Which financial tax records should you hold on to and for how long? The answer is important for a variety of reasons. First, if you keep too much paper it becomes hard to organize and ultimate find documents when you need them. And if you destroy records too early you could end up on the losing side of a tête-à-tête with the IRS. Either approach has its problems.
We’ll discuss how long to keep your documentation, but before we do it’s important to keep one thing in mind. Don’t assume the government keeps records to prove your case. It’s true that they have tremendous resources and systems (they even have the NSA at their disposal). They can claim you owe them anytime they like. But when it comes to records that show you actually don’t owe them anything they suddenly become incompetent. The problem is that you’ll end up paying interest and penalties if you can’t prove your case during an audit. So how long should you hold on to tax records?

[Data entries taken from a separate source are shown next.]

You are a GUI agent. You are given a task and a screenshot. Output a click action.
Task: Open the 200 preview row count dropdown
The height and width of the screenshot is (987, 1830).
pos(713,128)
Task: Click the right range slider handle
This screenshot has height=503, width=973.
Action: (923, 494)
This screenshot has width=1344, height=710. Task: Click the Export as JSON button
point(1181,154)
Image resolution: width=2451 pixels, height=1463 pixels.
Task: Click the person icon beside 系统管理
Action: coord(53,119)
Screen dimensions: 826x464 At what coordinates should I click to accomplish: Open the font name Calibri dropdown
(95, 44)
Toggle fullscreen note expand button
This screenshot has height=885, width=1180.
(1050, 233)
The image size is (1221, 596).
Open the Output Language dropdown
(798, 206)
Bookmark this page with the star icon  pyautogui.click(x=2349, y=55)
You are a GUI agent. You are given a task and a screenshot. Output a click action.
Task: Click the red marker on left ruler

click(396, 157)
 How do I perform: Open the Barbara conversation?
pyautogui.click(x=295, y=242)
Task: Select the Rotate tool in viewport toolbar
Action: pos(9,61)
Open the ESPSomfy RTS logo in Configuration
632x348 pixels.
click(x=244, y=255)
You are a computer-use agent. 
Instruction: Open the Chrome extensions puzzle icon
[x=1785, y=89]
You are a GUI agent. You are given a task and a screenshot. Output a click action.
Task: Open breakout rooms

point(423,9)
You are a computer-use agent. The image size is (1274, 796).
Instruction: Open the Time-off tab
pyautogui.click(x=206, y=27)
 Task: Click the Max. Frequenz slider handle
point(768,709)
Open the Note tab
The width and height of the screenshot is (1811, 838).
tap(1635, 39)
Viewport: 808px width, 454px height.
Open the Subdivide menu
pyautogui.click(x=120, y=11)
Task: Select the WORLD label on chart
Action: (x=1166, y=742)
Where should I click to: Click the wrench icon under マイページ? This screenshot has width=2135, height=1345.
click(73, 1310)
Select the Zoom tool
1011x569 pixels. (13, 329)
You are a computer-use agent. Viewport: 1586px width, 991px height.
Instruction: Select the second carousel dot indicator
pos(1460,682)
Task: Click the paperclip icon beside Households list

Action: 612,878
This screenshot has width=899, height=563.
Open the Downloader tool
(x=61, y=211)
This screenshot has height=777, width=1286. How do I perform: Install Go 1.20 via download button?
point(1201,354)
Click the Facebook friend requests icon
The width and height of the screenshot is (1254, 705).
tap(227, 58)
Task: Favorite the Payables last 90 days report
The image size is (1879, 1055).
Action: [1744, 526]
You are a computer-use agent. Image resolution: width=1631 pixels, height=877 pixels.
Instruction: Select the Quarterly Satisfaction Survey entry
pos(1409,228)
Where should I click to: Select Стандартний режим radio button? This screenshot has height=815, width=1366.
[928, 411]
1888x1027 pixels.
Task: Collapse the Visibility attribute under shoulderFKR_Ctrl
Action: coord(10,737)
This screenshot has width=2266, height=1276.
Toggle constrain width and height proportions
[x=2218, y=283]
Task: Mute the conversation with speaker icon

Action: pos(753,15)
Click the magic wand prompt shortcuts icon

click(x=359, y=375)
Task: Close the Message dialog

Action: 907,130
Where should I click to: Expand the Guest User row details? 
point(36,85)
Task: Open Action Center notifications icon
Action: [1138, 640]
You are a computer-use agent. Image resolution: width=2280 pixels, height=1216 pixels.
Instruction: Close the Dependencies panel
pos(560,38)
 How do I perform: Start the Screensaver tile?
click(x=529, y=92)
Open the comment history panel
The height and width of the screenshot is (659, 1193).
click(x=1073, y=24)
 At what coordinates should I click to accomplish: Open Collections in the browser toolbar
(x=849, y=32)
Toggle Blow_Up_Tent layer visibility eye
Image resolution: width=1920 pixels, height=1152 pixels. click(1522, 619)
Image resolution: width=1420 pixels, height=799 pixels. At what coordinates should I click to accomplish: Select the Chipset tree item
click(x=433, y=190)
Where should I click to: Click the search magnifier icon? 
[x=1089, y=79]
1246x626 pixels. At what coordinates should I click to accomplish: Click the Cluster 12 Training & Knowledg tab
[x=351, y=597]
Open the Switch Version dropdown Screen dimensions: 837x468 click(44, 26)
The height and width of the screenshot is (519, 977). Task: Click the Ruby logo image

According to the IRS, you need to keep your supporting documents for three years after the date your return was due. But before you fire up the shredder, keep in mind that the IRS can go back six years if they suspect you underreported your gross income by 25% or more. And don’t get too comfortable with that either. The IRS can come after you forever if you file a fraudulent return or don’t file one at all.
The best rule of thumb is to hold on to your supporting documents for 7 years. And keep your tax returns forever. When it comes to records to prove your cost basis for securities and real estate, your best bet is to hold on to those forever as well.
Does this mean you have to hold on to all your monthly investment statements and confirmations forever? Of course you should check with your own tax professional on all of this information but your annual 1099 and your transaction confirmations have all the information you need in my opinion. I also suggest that you get these sent to you electronically rather than receive the paper version. This makes it a snap to store and access the data when and if you need it.
If you own a business, it’s best to keep your employment tax records four years or longer after the employment tax was due.
When it comes to retirement accounts, always keep a copy of your beneficiary designation documents. I know from personal experience having worked at a bank that these get lost all the time. If that happens to you, it becomes a real nightmare. Just keep a copy of your beneficiary designations forever and you’ll never have to worry.
How long do you keep financial records? Do you store them electronically? Why or why not?